“Antonio ya recibió en esta tierra ese ciento por uno, el cariño del pueblo, la fecundidad de su ministerio, tantas vocaciones, comunidades fortalecidas y corazones transformados”, expresó el Cardenal Luis Gerardo Cabrera.
El jueves 5 de febrero, con gran pesar, el Ecuador recibió la noticia del sensible fallecimiento de Monseñor Antonio Arregui Yarza, Arzobispo Emérito de Guayaquil. En la Eucaristía de exequias celebrada en la Catedral de Guayaquil el sábado 7 de febrero, el Cardenal Luis Cabrera, ofm, lo identificó como un pastor íntegro y comprometido con el bien común, la justicia y la paz. “No venimos solo a llorar una ausencia, sino a confiar un hijo amado de Dios en sus manos misericordiosas”, expresó.
Destacó la profusa obra espiritual y material del pastor, como la construcción del Santuario de la Divina Misericordia, el Banco de Alimentos “Diakonía” y el Centro Terapéutico San Juan Pablo II.
Monseñor Arregui llegó a Ecuador en 1965, proveniente de Oñate, España. Fue Obispo Auxiliar de Quito, Obispo de Ibarra, Arzobispo de Guayaquil, Administrador Apostólico en varias diócesis y servidor incansable de la Conferencia Episcopal Ecuatoriana, primero como Secretario y luego como Presidente. Preparó con esmero las visitas del Papa San Juan Pablo II en 1985 y del Papa Francisco en 2015.
El Cardenal Luis Cabrera destacó que Mons.

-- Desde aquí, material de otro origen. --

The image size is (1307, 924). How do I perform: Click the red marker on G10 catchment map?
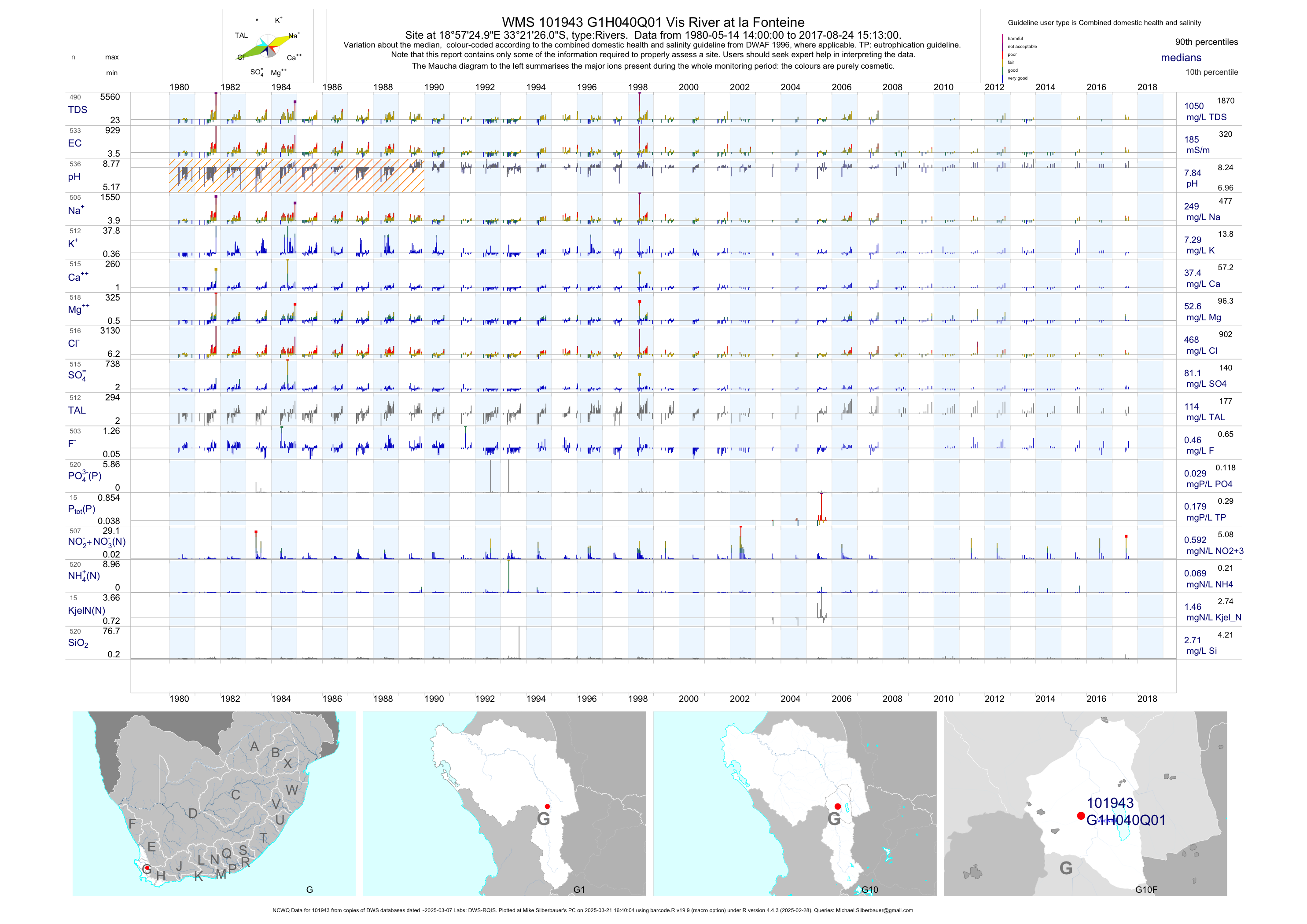click(x=837, y=806)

Arregui siempre fue respetado por su palabra clara y serena, por su defensa de la dignidad humana, la justicia y la paz, porque “hablaba desde la verdad y vivía con coherencia”.
“Para mí fue un hermano y amigo que, incluso en su enfermedad, siempre estuvo cerca para brindarme un consejo sabio y prudente. Del mismo modo, me acompañó, de una manera discreta, en los momentos importantes de la arquidiócesis. Gracias Antonio, por tu cercanía, por tu sencillez y por tu generosidad; gracias, por tu don de gentes, por tu palabra firme y tu corazón compasivo; gracias por tu amor preferencial a los pobres, a la Iglesia y a este pueblo que tanto te quiere”, proclamó el Cardenal.
Monseñor Antonio Arregui creó más de 65 parroquias en zonas periféricas, ordenó a más de 45 sacerdotes. El P. Omar Mateus, quien fue su secretario, lo recordó como uno de los grandes obispos del país: “Vemos este acontecimiento con esperanza y ojos de fe, porque sabemos de su intensa vida de oración y trabajo. Fue un padre cercano, un hombre de Dios”, concluyó.